In 1949, Marrs created his first saddle at a western store in Gunnison, Colorado. He relocated to Amarillo with his wife and joined Stockman's Boot and Saddle Shop the following year.

On August 2, 1954, Marrs acquired Stockman's Saddle Shop in Amarillo, Texas, and rebranded it as Bob Marrs Stockman's Saddle Shop. Marrs used to work with a horse trainer to develop and engineer customized cutting horse saddles.
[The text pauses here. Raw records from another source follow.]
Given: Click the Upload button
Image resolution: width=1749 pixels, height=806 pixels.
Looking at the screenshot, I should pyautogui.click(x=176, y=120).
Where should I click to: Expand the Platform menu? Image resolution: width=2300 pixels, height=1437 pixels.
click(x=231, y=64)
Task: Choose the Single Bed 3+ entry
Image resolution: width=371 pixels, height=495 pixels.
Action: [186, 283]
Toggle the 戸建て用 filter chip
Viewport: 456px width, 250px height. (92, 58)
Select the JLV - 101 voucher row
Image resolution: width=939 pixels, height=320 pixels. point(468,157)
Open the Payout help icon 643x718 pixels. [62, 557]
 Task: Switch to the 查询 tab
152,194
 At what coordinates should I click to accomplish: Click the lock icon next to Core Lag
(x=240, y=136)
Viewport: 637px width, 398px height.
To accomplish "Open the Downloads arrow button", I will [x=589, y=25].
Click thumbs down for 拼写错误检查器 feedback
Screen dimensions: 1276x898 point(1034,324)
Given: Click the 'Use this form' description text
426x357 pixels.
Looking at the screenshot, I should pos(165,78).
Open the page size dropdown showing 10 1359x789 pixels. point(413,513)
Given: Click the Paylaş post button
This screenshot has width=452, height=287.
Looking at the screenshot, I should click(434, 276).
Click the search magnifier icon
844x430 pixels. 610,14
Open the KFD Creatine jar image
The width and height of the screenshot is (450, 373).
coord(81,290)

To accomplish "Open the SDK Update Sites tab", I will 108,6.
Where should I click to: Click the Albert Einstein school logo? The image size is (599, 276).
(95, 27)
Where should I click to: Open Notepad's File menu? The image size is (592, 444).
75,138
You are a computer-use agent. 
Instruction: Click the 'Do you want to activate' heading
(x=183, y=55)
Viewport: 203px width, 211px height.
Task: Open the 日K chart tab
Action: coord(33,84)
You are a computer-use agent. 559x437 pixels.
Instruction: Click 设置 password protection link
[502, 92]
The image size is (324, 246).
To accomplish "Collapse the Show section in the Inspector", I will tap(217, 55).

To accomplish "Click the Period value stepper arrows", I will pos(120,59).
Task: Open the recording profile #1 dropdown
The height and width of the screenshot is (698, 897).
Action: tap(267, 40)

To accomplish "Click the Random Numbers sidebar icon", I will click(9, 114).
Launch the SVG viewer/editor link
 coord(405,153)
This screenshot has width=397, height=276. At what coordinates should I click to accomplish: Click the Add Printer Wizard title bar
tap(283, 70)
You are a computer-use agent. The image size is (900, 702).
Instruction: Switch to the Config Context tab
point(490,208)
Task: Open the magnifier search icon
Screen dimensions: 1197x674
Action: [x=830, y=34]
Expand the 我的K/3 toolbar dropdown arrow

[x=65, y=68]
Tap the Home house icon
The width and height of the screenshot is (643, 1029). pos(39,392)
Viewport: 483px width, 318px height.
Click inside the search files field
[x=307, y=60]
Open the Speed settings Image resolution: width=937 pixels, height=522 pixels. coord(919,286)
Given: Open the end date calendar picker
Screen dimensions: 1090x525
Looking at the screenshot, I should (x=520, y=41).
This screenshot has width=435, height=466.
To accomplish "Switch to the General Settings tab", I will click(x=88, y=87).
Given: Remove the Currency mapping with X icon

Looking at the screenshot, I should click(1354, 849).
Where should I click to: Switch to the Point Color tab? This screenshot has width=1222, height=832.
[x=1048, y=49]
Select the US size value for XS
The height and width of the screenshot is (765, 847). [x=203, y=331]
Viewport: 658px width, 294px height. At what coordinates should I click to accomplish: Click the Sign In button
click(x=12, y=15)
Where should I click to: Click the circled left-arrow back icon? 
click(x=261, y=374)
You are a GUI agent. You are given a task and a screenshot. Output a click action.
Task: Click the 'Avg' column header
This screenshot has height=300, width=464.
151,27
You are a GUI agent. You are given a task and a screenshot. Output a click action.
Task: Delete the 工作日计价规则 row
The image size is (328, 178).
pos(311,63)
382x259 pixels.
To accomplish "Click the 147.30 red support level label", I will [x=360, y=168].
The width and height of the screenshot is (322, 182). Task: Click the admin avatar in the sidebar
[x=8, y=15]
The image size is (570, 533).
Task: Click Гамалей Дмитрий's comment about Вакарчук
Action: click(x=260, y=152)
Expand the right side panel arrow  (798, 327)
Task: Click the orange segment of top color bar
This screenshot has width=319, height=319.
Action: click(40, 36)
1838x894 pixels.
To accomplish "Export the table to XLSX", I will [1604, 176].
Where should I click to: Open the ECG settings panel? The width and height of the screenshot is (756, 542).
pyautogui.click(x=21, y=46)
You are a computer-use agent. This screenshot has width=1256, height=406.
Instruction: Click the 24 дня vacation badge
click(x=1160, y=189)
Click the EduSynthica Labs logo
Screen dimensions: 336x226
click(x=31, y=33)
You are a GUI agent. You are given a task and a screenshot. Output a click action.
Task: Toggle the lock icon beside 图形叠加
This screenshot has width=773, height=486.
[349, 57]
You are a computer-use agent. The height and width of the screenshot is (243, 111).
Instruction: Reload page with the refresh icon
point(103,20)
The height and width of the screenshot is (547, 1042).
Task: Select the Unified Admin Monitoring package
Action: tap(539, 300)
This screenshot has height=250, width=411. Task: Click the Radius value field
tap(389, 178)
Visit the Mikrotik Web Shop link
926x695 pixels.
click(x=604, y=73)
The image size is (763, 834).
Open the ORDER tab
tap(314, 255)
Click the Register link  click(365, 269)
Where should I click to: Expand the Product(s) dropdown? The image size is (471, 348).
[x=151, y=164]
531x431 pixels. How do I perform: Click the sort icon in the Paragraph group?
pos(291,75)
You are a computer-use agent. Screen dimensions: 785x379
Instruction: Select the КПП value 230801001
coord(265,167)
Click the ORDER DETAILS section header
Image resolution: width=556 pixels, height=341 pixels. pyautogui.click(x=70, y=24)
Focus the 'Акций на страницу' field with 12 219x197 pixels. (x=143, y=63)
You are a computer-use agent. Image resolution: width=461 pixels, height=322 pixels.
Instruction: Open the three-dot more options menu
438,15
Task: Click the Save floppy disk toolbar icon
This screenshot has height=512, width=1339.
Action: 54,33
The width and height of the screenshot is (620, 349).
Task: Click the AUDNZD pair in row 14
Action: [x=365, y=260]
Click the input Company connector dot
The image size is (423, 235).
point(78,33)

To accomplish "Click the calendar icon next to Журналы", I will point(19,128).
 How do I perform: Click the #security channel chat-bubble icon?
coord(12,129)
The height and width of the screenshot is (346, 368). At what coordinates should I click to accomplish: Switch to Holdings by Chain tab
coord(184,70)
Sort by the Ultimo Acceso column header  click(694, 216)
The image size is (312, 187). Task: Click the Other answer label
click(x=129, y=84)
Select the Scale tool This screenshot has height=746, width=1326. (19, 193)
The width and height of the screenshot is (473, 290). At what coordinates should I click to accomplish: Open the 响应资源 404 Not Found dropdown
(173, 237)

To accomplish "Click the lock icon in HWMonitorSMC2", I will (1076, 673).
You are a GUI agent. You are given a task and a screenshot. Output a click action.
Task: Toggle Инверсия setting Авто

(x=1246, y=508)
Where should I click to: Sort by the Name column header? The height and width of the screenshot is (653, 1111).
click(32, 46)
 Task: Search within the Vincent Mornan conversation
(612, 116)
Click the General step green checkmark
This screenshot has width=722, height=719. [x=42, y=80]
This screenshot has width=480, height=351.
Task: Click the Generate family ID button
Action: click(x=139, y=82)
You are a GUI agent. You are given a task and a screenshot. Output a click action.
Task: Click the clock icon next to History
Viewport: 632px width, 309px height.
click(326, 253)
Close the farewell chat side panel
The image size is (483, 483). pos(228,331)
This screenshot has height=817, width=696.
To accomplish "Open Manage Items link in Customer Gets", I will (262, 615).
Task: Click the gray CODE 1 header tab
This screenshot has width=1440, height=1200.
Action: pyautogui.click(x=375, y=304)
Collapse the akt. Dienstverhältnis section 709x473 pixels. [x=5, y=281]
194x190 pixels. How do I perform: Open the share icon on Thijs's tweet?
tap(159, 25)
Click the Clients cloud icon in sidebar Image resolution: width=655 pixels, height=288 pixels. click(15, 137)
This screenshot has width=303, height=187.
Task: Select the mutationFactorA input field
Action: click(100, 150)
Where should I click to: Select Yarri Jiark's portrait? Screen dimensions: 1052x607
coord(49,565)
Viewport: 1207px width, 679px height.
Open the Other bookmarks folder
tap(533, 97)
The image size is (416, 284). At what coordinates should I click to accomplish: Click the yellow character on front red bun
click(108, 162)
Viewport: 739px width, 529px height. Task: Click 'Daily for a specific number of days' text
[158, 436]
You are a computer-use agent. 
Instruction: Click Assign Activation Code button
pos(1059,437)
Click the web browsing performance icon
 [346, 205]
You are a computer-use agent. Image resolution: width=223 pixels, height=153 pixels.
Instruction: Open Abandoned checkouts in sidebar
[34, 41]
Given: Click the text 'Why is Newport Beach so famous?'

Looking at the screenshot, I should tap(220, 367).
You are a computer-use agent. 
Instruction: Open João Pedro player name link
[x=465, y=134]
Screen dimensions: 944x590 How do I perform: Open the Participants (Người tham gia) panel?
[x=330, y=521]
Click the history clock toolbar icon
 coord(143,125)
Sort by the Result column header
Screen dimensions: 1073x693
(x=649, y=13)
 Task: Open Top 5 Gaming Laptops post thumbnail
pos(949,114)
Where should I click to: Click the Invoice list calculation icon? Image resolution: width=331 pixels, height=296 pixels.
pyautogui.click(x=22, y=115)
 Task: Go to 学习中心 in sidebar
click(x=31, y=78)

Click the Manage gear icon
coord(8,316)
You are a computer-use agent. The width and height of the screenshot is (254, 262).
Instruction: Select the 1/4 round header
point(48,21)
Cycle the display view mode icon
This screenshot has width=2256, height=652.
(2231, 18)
He was invited to a museum in Indianapolis, Indiana, to display saddle-making demonstrations in August 1989.

After running the Bob Marrs Stockman's Saddle Shop for 38 years, Marrs and his wife sold the business to seek semi-retirement in 1992. Although, Marrs continued to craft custom saddles in his garage, which he used as a workshop and museum.

Marrs' prominent saddle-making techniques, engineering, and style included his name stamped twice outside the saddle – behind the seat and below the saddle horn. This style contributed to his recognition as a saddle maker/craftsman and brand, along with his hand-carved tooling of the signature poinsettia flower, his wedding anniversary rose. He applied his dimensional hand-tooling to other media creating his unique typography in signage for a bit-and-spur show in 1992 and designing bandanas with his themes and signature in 2021.

== Awards ==
- Western Heritage Honoree at the Amarillo (Texas) Tri-State Fair in 2020
- Master Saddle Maker Emeritus Award from the American Saddle Makers Association in 2019
- Life Time Achievement, Don King Saddle Making Award from the Will Rogers Academy of Western Art in Fort Worth, Texas, in 2006
- Chester A. Reynolds Great Western Award from the National Cowboy & Western Heritage Museum in Oklahoma City, Oklahoma, in 2001
- Trappings of Texas Western Heritage Award from Big Bend Museum in Alpine, Texas, in 2000
- Will Rogers Range Riders Western Heritage Award in Amarillo, Texas, in 1999
- The Will Rogers Academy of Western Art Saddle Maker of the Year in Fort Worth, Texas, in 1996

== Philanthropy ==
A collection of Marrs' work and artifacts resides at the Panhandle-Plains Historical Museum (PPHM) in Canyon, Texas. A small collection of Marrs artifacts was donated to the Haley Memorial Library and History Center in Midland, Texas. Marrs also volunteered to help veterans learn to craft hand-made leather belts at the Veterans Affairs Healthcare System Nursing Center.

== Personal life ==
Marrs was born near Delaware, Oklahoma, to Ed Marrs and Jenny Kirk Marrs. He was brought up working with his father at his family farm.

In 1947, he married Betty Lucas, who was also from Oklahoma. The couple had two daughters and three grandchildren and were married for seventy-five years. Both husband and wife were members of Comanche Trail Church of Christ in Amarillo, Texas.

== Death and legacy ==
Marrs died on February 23, 2022, and was buried in Memorial Park Cemetery in Amarillo, Texas. Amy Sheets, a fashion designer and granddaughter of Marrs, founded Marrs Makers in 2019 to honor her grandfather's career. After Marrs' death, Amy Sheets initiated preserving and amplifying Marrs' works and contributions through her organization.